Vicente Verdú
Casi todas las semanas desde hace un par de años recibo mails de amigos y amigas que se jubilan. Cuento ya con muchos más amigos y conocidos jubilados que en activo, algunos de ellos no de avanzada edad pero todos erradicados del trabajo. La mayoría sufren la tara que acompaña a esta nueva situación y conservan ya un sabor amargo del lugar trabajo vivido, del trato recibido, del fin ingrato que les ha obligado o invitado al retiro. ¿Ha de ser así fatalmente la historia? ¿Debe quedar una memoria áspera de las innumerables horas confiadas al empleo?
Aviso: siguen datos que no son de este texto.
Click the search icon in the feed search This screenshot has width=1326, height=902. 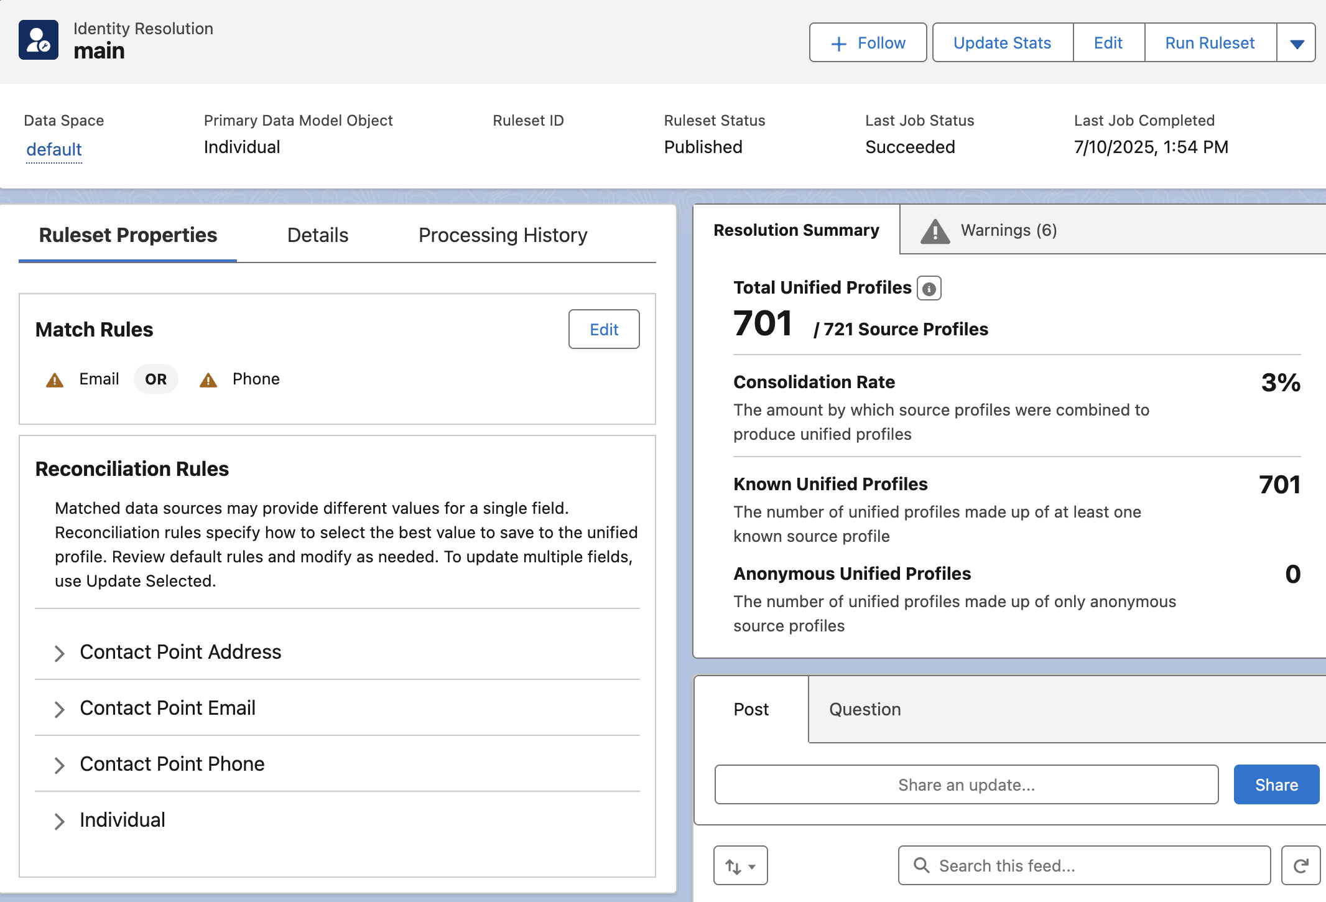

Casi sin excepción, una y otra despedida parece la clase de adiós de quien se traslada hacia un mundo invisible o denota un grave tránsito que lleva desde la presencia a la ausencia, desde el profesional que cuenta a la que no contará más, que no formará parte de lo que tiene peso y acaso incluso tampoco visibilidad. En el término del empleo, incluso de empleos sin demasiada singularidad se pierde, en no pocos casos y como de paso, parte también de la identidad. No debería ser así pero ¿qué decir de los currículos que redactamos nosotros mismos y en los que sólo hablamos de nosotros en cuanto trabajadores o preparados para cumplirlo? El trabajo se va y con él se marcha todo el informe vital, nos vamos de la nómina tal como si el asidero de nuestra denominación estuviera pendiente de su vigencia ¿Cómo no sentir la injusticia y la crueldad de este trágico malentendido? ¿Cómo no reivindicarse antes y después de la jubilación como alguien que existe plenamente hasta que efectivamente muera? ¿Cómo no imaginar que pronto el trabajo no acabe nunca y el empleo, más o menos largo, no signifique el más o el menos de nuestro valor?